Let’s pick up where we left off, deciding between an after-dinner binge of Tiger King or a relaxed conversation with your loved one. Imagine, for tonight, you chose the conversation.

The setting is integral. Let’s say you both agree to put away all devices. Then you sit down across from each other and spend 15–30 minutes asking, and answering, questions like:

“What was your favorite part of the day?”

“How was your lunch meeting?”

“What’s happening with that big project?”

“Where did you and the kids go this morning?”

“Who’s contacted you about that proposal?”

“How do you feel about the potential promotion next month?”

“What kind of weekend are you hoping to have?”

“How do you want to celebrate our anniversary this year?”

These are open-ended questions that warrant more than a mere “yes” or “no” response. Hopefully, you and your partner will feel invited to elaborate and give more detailed accounts to one another. You will also have to think about what you say. You will reflect on your respective days with a critical lens, or evaluate your emotions with regards to the future, and come up with a substantive answer.

Such an answer will help deepen your understanding of the other’s experience. This type of questioning also communicates curiosity, showing that your loved one is more interesting to you than that next episode of Tiger King.

(Not to say that watching Tiger King together can’t deepen your relationship but on the overall “relationship enhancing” ladder, let’s assume Tiger King is on the rung below “connecting with your partner”.)

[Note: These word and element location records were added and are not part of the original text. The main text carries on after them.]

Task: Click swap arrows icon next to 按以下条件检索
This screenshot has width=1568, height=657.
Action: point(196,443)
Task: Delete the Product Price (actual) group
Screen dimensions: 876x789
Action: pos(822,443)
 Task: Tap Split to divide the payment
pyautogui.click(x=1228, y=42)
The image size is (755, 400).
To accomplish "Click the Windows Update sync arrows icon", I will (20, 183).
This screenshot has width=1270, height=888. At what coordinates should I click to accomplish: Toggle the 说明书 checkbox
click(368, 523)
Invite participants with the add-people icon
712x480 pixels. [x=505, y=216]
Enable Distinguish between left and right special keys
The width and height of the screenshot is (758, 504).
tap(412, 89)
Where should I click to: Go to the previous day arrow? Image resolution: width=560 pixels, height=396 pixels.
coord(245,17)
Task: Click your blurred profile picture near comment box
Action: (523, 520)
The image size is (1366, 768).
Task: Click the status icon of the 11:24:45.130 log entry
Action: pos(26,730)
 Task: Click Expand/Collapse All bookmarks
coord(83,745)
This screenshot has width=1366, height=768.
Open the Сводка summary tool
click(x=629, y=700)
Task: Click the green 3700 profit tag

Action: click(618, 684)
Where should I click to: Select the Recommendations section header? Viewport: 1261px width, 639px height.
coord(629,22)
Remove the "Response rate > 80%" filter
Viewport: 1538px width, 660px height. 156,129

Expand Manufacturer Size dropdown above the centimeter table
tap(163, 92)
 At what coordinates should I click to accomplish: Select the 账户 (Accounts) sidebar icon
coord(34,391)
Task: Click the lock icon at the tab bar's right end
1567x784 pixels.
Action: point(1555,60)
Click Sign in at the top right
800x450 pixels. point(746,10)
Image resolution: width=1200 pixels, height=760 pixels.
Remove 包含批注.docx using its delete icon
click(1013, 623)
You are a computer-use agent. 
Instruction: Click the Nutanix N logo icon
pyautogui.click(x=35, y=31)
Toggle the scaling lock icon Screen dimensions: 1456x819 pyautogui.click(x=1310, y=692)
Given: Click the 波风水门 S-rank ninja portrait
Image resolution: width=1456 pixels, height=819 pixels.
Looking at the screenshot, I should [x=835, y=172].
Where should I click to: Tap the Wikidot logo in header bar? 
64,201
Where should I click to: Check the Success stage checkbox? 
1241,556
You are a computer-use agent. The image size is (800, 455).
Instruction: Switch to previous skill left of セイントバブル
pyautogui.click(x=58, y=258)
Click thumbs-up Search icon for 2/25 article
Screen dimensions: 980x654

While the technique of asking open-ended questions is simple, it comes with parameters for it to work. You must stay engaged during the conversation. You have to listen, you must maintain in contact with your partner (that means don’t sneak a single phone scroll!), and you ought to be genuine.

If you can’t focus on your partner’s sharing, then maybe you are someone who needs to decompress from the day alone before connecting with others. Perhaps there is a solitary activity you need, first, before you’re able to be fully present for your partner. And that is ok too! Just figure out what works for both of you. Every couple is unique.

The most important part of this practice is the quality and curiosity of the open-ended questions asked and your genuine interest in the answer. So ask questions that expand the conversation rather than narrow it:

“How does it feel when…?”

“What are you looking forward to …?”

“When are you planning to….?”

“Who did you go with…?”

“What was the worst decision you made…?”

“Tell me about…”

“Describe…”

Don’t limit your questions to past events either, in fact, sometimes the juiciest details are about your partner’s dreams of the future! This engages imagination and creativity, and also helps to weave your visions of life together.

Also, it’s important to honor what is happening in the present moment. So, particularly if you sense your partner has had a rough day, show your concern for current mood and thoughts by using open-ended questions about what’s currently happening:

“What emotions are you presently experiencing?”

“How does your body feel right now?”

“When did you start feeling this way?”

The pressures of modern life are epic, but solid relationships can help everyone maintain sanity through all of these demands.

Be aware this practice may be a tad vulnerable at first if you don’t often engage with your sweetie in this way. Allow yourself the time to feel awkward and clunky. And then keep going anyway!

Try to carve out 15–30 minutes each day and fill that time with open-ended questions to craft an authentic inquiry into your partner’s life. My guess is that your relationship will be on it’s way to new depths in no time.